Jessica Killey1, Megan Simons1,2, Sarah Prescott3, Roy Kimble1, Zephanie Tyack1,4,
1Centre for Children’s Burns and Trauma Research, The University Of Queensland, South Brisbane, QLD, Australia
2Occupational Therapy Department, Queensland Children’s Hospital, Children’s Health Queensland Hospital and Health Service, South Brisbane, Queensland, Australia
3School of Health and Rehabilitation Sciences, The University of Queensland , Brisbane, Queensland, Australia
4Australian Centre for Health Services Innovation and Centre for Healthcare Transformation, School of Public Health and Social Work, Queensland University of Technology, Kelvin Grove, Queensland, Australia

Abstract

Background: Children with, or at risk of developing, hypertrophic scarring following a burn injury may be required to use non-invasive burn scar treatments (e.g., pressure garments, silicone gels, exercises, moisturisers and splints) for many months or even years. While these non-invasive scar treatments can pose challenges for children and their caregivers, previous research from the perspective of children themselves is limited. Therefore, the aim of this study was to develop a grounded theory of how children and their caregivers engage with non-invasive burn scar treatments.

Methods: Using a constructivist grounded theory approach, a total of 27 interviews were conducted, involving children 8 years and older (n = 7) and caregivers of children all ages (n = 20). Interviews were transcribed verbatim and coded line-by-line. As per theoretical sampling, simultaneous data collection and analysis was carried out. Initial codes were refined to develop focussed codes and theoretical categories. Data collection and analysis continued until theoretical saturation was achieved.

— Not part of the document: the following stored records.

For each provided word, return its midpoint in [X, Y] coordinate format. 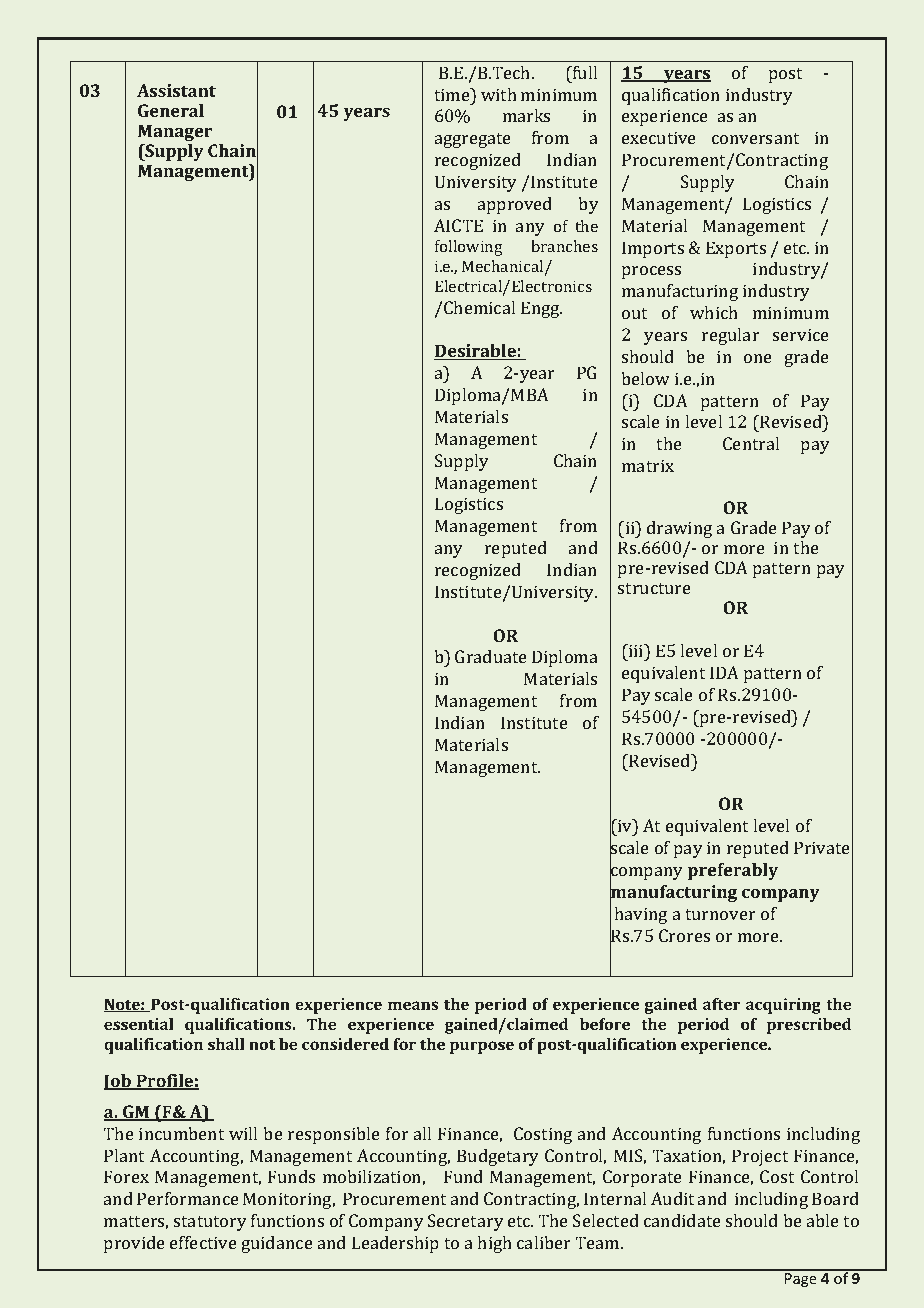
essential [139, 1024]
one [758, 358]
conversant [755, 138]
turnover [720, 914]
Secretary [466, 1222]
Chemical [478, 307]
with [499, 94]
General [171, 110]
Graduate [491, 656]
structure [654, 588]
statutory [210, 1223]
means [413, 1005]
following [469, 248]
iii [636, 650]
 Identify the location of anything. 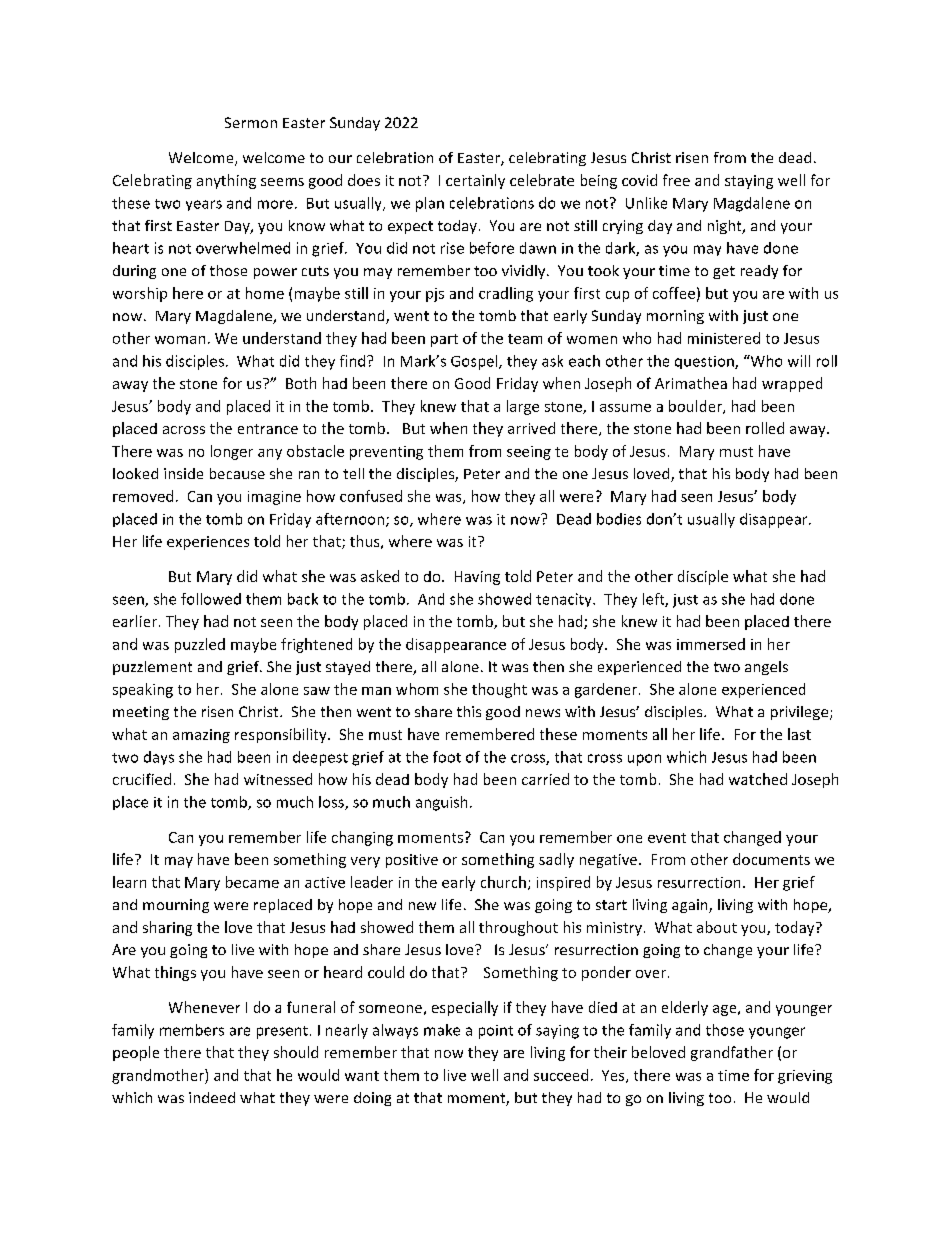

Results: A theory of children and their caregivers becoming experts in the use of non-invasive burn scar treatments was established. Theoretical categories included ‘making it work’, ‘finding the balance’ and ‘seeking reassurance’ and highlighted children and caregivers’ flexibility and persistence with scar treatments. By developing their own individual strategies for engaging with scar treatments, children and caregivers further developed their expertise over time.

Discussion: These results may inform the development of future interventions to support children and caregivers and guide recommendations for health professionals providing non-invasive scar treatments to children with burns.

Biography

Jessica Killey is an occupational therapist with experience working with adults with burn injuries during the acute hospital and rehabilitation phases. She has recently submitted her PhD which utilised grounded theory methodology to explore how children with burns, and their caregivers, engage with non-invasive burn scar treatments and to better understand how health professionals can support children and families’ engagement with these treatments.